Endpoints News reached out to Piramal, but did not get a response by press time.
Formulated Solutions investing close to $44M in Tennessee
Manufacturer Formulated Solutions will be making a $43.6 million investment into its operations in southern Tennessee.
According to a release from the Tennessee governor’s office, Formulated Solutions will be created around 524 jobs at its 455,000-square-foot facility in Cleveland, TN. The Florida-based manufacturer acquired the site in December of last year and has been in operation for over 40 years.
Formulated Solution produces over-the-counter products as well as devices and prescription drug products. Once operational, the site will also be the manufacturer’s first production site outside of Florida.
Danaher partners up with the University of Pennsylvania
Life science giant Danaher is entering into a multi-year strategic partnership with the University of Pennsylvania to develop new technologies to try and overcome manufacturing “bottlenecks” in the production of cell therapy products.
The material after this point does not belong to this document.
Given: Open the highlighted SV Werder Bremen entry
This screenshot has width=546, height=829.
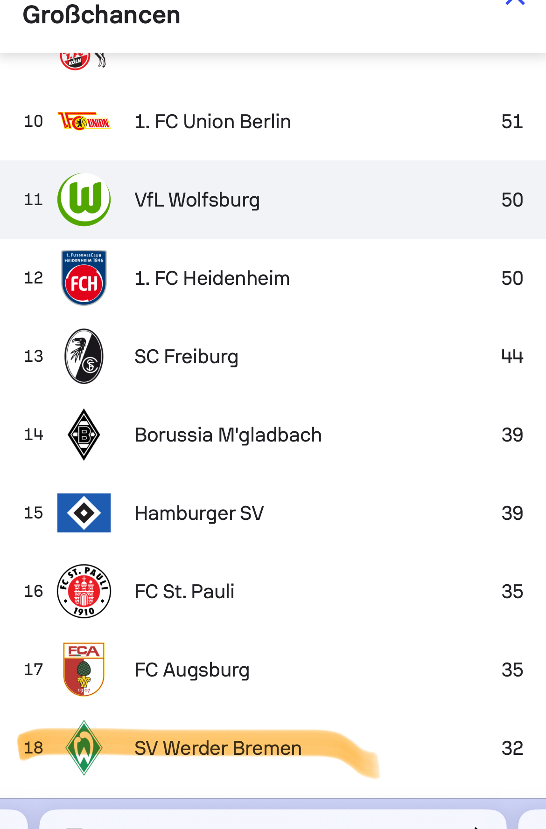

The program, which is part of Danaher’s program to fund scientific research in academic settings, the objective of the program is to develop technologies and applications to improve health. The focus for Penn will be on solutions to bottlenecks that can impact the manufacturing yield and quality of cell therapies.
The work at the university will be led by Joseph Fraietta, assistant professor of microbiology, along with Saar Gill, associate professor of hematology-oncology; Friederike Herbst-Nowrouzi, director of the human genome editing laboratory and Megan Suhoski, director of the product development laboratory.
All of the principal investigators on the projects are part of the Center for Cellular Immunotherapies, led by Carl June.
“We are delighted to be partnering with the CAR T pioneers at Penn and believe that combining our expertise in science and technology will help bring the next generation of cell therapies to patients faster,” said Vanessa Almendro, VP of science and technology at Danaher, in a statement.
Simris Alg AB enters an agreement with Lonza to commercialize its platform
The Sweden-based biologics company Simris Alg AB had entered a collaboration agreement with the Swiss CDMO Lonza to commercialize Simris’s ADC platform.
The terms of the deal will have Lonza integrate Simris’ ADC technology and get the exclusive rights to offer the tech to any new or existing customers. In return, Simris will promote Lonza to customers as its exclusive CDMO partner.
The financial terms of the deal were not disclosed.
“This strategic partnership will help Simris to reach new customers and Lonza’s market-leading capabilities as a CDMO increase the likelihood that our payloads will reach clinical use and thereby improve life quality for those unfortunate enough to suffer from cancer,” said Simris CEO Julian Read, in a statement.
Catalent appoints Sridhar Krishnan to a new position
The CDMO Catalent has named Sridhar Krishnan to a newly created position at the company.
Krishnan will be the VP of The Catalent Way, where he will lead the CDMO’s “operational excellence strategy” and assist with growth and implementing “lean principles” at the company. He will also be on the executive leadership team and report directly to CEO Alessandro Maselli.
The Catalent way, according to the company, is a system of improvements at the company that is designed to enact more efficient processes. No wider details were immediately available.
Krishnan himself is returning to Catalent after serving as the SVP and head of operations at Jubilant Pharma. He has 20 years of leadership experience in the CDMO space, including several VP positions at Catalent.
“Sridhar brings considerable operational leadership and Lean expertise, as well as a proven track record driving enterprise-wide business transformations and operational performance. We welcome him back to Catalent, in a role where he will provide the key strategic focus necessary to not only establish new standards of excellence at Catalent but within the pharmaceutical industry,” Maselli said in a release.